ホルサーは再度、何か夢中になっているシーフォートの背へ呼び掛けた。
「ミ」
「ちょっと黙っていてくれ!」
「ソリー、ミスタ・シーフォート…」
反射で謝罪し、消え入りそうになった語尾の代わりに視線をきつくする。しかしそれも、向けられる先が笑いを堪えるタマロフであれば、険は薄まり矛先も鈍らざるを得ない。八つ当たりでしかないのだ。タマロフはサブスクリーンへ顔を逸らせる。不自然な熱心さで真っ黒なスクリーンを見つめ始めた。
「アレクセイ…」
「なんですか、ヴァクス?」
そうしてタマロフは、今初めてホルサーの存在に気付いたかのようにこちらを向き、そんな声で返事した。「なんでも言いつけて下さい。私はそれを行います」と顔に書いて。
苦々しい。
「アレクセイ…」
「イエス?」
どういうことなのか説明しろと、ホルサーは匂わせている。そんなこと、タマロフにはわかる筈だった。この状況なら誰にでもわかる。
「どうかしたんですか、ヴァクス?」
なのにホルサーを真っ直ぐに見つめてくる見開かれた瞳が、表面上は無邪気に見えて小面憎い。ホルサーは顎でハッチを示した。
「ちょっと付き合ってくれ、アレクセイ」
「は?」
「ミスタ・シーフォートが当直を代わってくれるようだ。体育室へ行こうじゃないか。俺はきみに話がある」
「えっと…なんです?」
タマロフの視線はうろうろと空をさまよい出す。それでとぼけているつもりなのかとホルサーは思う。
「だから体育室へ行こうじゃないか」
「ここじゃ駄目なんですか?」
「二人きりでゆっくり話そうじゃないか」
「いや、だって、でも……ここじゃ駄目なんですか?」
意図せず、声が一段低くなった。
「駄目だ」
「どうし…」
「うるさいぞ、きみたち!」
シーフォートが叫び、タマロフはほっと息を吐く。今度はタマロフが謝った。あからさまに助かったといった風な声音が、ホルサーを不機嫌にする。
「ソリー、ミスタ・シーフォート。ヴァクスが…」
「私たちは邪魔なようですから行きます」
「え、ヴァクス、当直…」
驚き顔のシーフォートが当直席から尻を浮かす。その拍子に、彼の足は何かを蹴った。ホルサーは慌てた。駆け寄ってひざまずく。
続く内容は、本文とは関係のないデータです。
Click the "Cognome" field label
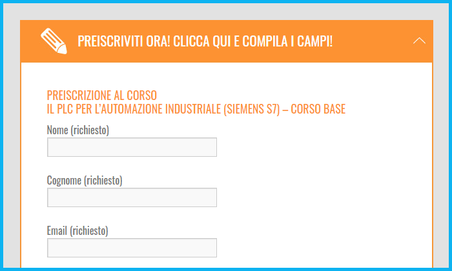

手を差し伸べる。物陰から蹴り出された機械に伸ばした腕は、阻まれた。
顔を上げられないまま見つめる。袖口まで皺一筋、汚れ一つない上着、そこから覗く細めの手首と、以外に優美な線を持った指、深爪しすぎだと思う。切り揃えられた指先の爪。
それがホルサーを制した。ホルサーは諦め、手を引っ込める……
######
構想当初のキャッチフレーズは確か、「艦橋は二人のために」。
何をしているかと云うと、シーフォートとアレクが候補生室で航法の計算演習かなんか自主的にしてて、どうにも計算が合わなくて(アレクが合っているのだけれど、シーフォートが納得しない)、手持ちのオールマイティ・ホロビデオでは上手に計算できないので艦橋のコンソールへ確かめに行ったら、ヴァクスが当直してた。
という場面でした。
この後、シーフォートは躍起になって計算するんだけど、どうしても合わなくて、なんでかわからなくて苛々して、そしたら<ダーラ>が間違っているところを教えてくれようとするんだけれど、ヴァクスが止めるの。あっさり教えたらシーフォートのためにならないので。
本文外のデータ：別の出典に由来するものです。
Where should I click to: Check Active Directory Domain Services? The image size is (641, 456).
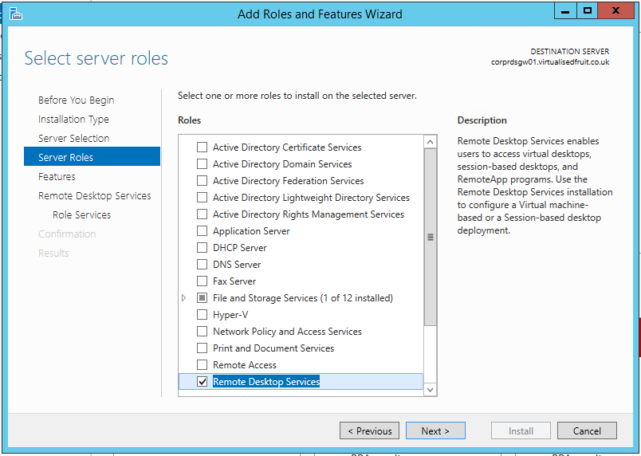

そんで、当直のコンソールのそばに立って、シーフォートの計算を覗き込みながら、シーフォートが自分で間違いに気付くまで、辛抱強く待ってくれるわけ。椅子の背に掌を乗せてさー。シーフォートはディスプレイへおでこがくっつきそうなくらいのめり込んで唸ってるの。
シーフォートは心イライラ汗ダラダラ機嫌急降下なのだけれど、ヴァクスは無表情で厳しいの。あっさり数値の間違いを指摘してくれたら済むのに、どこが違うのか絶対教えてくれないの。正解へ誘導しようとしつつ、ヒントしかくれないの。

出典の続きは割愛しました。